E allora, com’è che i cittadini queste cose mostrano di non avvertirle? Che si ha l’impressione di una città sempre più in difficoltà? Che le cose a cui tengono nel quotidiano, le strade, il verde, i trasporti, non raggiungono un livello di accettabile soddisfazione? “Dobbiamo imparare a comunicarle meglio – osserva il sindaco – e mi impegno a fare una conferenza stampa al mese, se può servire. Sulle partecipate è già deciso che terremo conferenze a parte. Pe le buche, cosa che appassiona molti, per un intervento risolutivo ci vogliono fondi che al momento non abbiamo. Verso fine mandato sottoscriveremo un mutuo ad hoc, con i soldi provenienti dal recupero dall’evasione dei tributi. Ci sono poi cose che non rientrano nelle nostre competenze, come il servizio idrico che è in mano a Sorical. Sui rifiuti abbandonati non possiamo farci nulla, nemmeno con mille foto trappole, se ci sono ancora incivili e maleducati che buttano le buste dei rifiuti per strade”.
Il vero cruccio del sindaco viene fuori qui, il non essere ancora riuscito a compiere passi decisivi verso la rivoluzione culturale che era nelle intenzioni sue e della sua campagna elettorale. “Il primo vero obiettivo – dice – è il rispetto delle regole. Ci sono 700 ordinanze di demolizione di edifici abusivi dal 2914 a oggi. Non se n’è abbattuto nemmeno uno. Domani iniziamo con il primo. Tari e Imu non sono pagate da molti. Dobbiamo recuperare le somme, perché è giusto così. Lo faremo con gradualità. Ma va fatto. Purtroppo le azioni incisive creano disturbo e fastidio. A tutti consiglio il film di Ficarra e Picone “L’ora legale”. C’è un sindaco eletto a furor di popolo che vuole fare pagare le tasse e per questo non è più gradito”.
L’altro dato politico, della tenuta della maggioranza in Consiglio, Nicola Fiorita si mostra poco preoccupato. “La nostra giunta è già nata così, in minoranza. Ricordo che all’esito del primo turno poteva contare su dieci voti in Consiglio. Dopo il ballottaggio, per accordi trasparenti, è arrivata a quattrodici. Di questi quattordici, un solo consigliere si è sfilato. Per cui siamo abituati.
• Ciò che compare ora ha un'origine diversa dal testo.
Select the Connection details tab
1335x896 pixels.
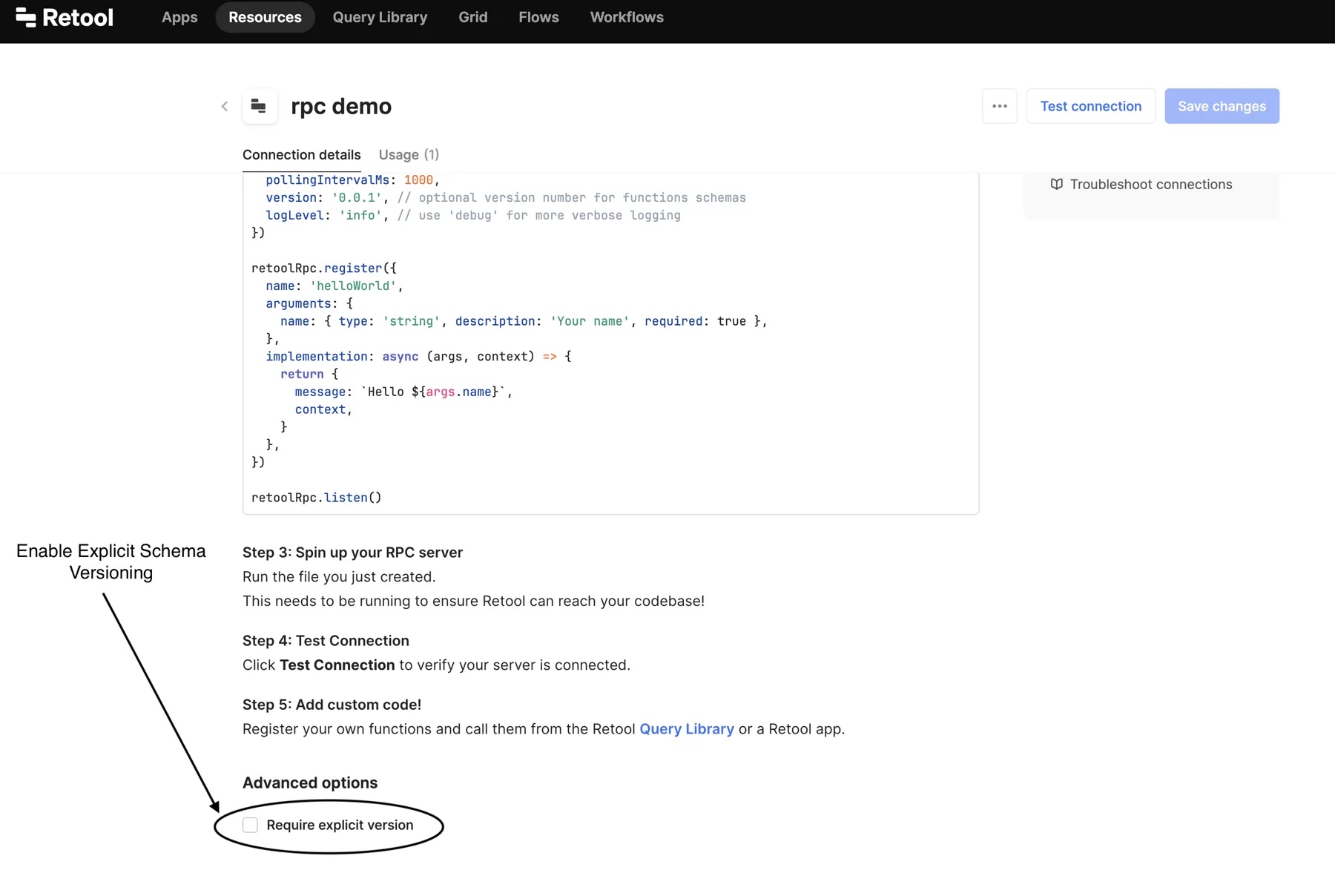[301, 154]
Chi crede nella città ci aiuterà E d’altra parte anche Azione ha sempre detto che non farà mancare il suo sostegno in presenza di provvedimenti utili alla città. Vedremo. Noi andiamo avanti. Di sicuro abbiamo sbagliato un concerto. Ma anche Iemmello ha sbagliato un calcio di rigore ma è capocannoniere”.
Altra metafora calcistica da applausi: funziona sempre”. Anche l’invito a rimettere tutto in mano agli elettori non lo turba più di tanto. Si misurerà in Consiglio E Fiorita termina con un’ultima battuta: “Corsi e ricorsi storici”. Il riferimento è al consigliere del Gruppo Misto che fa parte dei “volenterosi e fattivi” che ha esternato molti dubbi sullo scioglimento anticipato del Consiglio. Ci permettiamo, allora, di suggerire un altro film, questa volta con Robert Benigni: “Jonny stecchino”. Anche se non gli somiglia “ppe niente”.